1990–1999
Versuchen, wie Jesus zu sein
April 1994


Versuchen, wie Jesus zu sein

Haben wir größere Liebe für ihn empfunden? Versuchen wir wirklich, wie Jesus zu sein?

Vor ein paar Tagen nahmen Schwester Hammond und ich im fernen Mexiko den Telefonhörer auf und hörten ein kleines Kind wie einen Engel das Lied anstimmen: „Ich möchte so sein wie Jesus”. Die Stimme fuhr fort:

„Liebet einander, wie Jesus euch liebt. Seid immer freundlich bei dem, was ihr tut. In Denken und Handeln seid liebevoll stets. So hat es uns Jesus gelehrt.” (Children’s Songbook, Seite 78.)

Diesem Enkelkind, einem von vielen, und jedem, der wie Jesus zu sein versucht, möchten wir gratulieren; Sie sollen wissen, wie sehr wir Ihnen zugetan sind. Heute möchte ich uns näher zu Jesus bringen. Ich möchte, daß wir ihn mehr lieben, als wir es jetzt tun. Hören Sie doch zu, wenn ich über Jesus Christus und seine unendliche Liebe spreche!

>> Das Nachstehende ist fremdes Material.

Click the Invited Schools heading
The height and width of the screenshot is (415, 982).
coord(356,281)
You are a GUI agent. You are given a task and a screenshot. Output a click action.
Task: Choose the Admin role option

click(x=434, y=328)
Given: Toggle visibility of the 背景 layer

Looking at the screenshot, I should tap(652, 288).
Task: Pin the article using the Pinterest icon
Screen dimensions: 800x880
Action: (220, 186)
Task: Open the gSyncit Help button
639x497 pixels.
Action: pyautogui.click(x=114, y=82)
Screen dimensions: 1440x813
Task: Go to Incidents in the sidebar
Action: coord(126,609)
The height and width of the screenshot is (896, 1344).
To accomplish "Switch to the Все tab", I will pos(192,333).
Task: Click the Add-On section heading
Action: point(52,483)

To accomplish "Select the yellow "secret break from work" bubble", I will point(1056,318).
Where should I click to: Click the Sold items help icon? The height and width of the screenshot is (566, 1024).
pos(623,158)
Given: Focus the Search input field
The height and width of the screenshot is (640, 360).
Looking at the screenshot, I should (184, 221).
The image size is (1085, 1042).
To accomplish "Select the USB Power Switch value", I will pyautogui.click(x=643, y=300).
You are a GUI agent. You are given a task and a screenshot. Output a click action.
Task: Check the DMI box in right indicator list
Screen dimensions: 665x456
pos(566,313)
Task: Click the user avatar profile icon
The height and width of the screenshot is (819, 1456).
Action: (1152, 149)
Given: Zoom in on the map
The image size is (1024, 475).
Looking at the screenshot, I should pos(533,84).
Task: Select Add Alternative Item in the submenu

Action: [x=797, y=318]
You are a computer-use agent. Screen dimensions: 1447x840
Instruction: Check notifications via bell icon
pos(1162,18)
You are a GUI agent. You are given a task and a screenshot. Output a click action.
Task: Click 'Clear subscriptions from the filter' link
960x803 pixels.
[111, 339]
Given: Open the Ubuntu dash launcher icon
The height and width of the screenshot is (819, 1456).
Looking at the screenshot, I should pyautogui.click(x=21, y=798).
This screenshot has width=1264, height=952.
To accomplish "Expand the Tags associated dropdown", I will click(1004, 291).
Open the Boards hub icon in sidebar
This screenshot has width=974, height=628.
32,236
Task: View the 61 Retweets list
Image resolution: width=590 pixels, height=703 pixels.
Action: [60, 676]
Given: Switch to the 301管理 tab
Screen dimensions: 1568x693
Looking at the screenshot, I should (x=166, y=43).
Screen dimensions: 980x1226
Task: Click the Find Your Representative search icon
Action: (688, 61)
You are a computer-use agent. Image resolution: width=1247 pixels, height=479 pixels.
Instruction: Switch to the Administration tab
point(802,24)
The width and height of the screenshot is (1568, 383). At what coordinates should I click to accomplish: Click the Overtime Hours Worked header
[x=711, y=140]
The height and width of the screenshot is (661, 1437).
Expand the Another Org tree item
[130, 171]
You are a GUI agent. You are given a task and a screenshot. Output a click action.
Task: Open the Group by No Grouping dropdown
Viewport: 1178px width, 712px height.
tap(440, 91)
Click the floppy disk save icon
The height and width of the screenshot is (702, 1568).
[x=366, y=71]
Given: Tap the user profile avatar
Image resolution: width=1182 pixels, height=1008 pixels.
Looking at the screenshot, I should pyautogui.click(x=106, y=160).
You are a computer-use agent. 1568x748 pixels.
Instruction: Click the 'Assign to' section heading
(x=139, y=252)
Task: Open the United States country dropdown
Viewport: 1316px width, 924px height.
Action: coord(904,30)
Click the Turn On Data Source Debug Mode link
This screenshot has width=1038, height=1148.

Im vorirdischen Dasein war es Christus, der sich selbst als Erretter der Menschen anbot und sagte: „Hier bin ich, sende mich! Und ein anderer antwortete und sprach: Hier bin ich, sende mich! Und der Herr sprach: Ich werde den ersten senden.” (Abraham 3:27.) Von dieser Zeit an wurde verkündet, daß der Menschensohn zur Erde kommen und sich selbst als Sühnopfer für die Sünden aller Menschen hingeben werde (siehe Mosia 3).

Als der Tag herankam, da Christus geboren werden sollte, hörte Nephi eine Stimme, die sagte: „Hebe dein Haupt empor, und sei guten Mutes; denn siehe, … morgen komme ich in die Welt.” (3 Nephi 1:13.)

Am nächsten Tag lag in Betlehem in Judäa ein kleines Baby in einer Krippe, und seine liebevolle Mutter erfreute sich an ihrem neugeborenen Sohn, dem Einziggezeugten des Vaters im Fleisch, einem in die Welt gekommenen Gott.

„Das Kind wuchs heran und wurde kräftig; Gott erfüllte es mit Weisheit, und seine Gnade ruhte auf ihm.” (Lukas 2:40.)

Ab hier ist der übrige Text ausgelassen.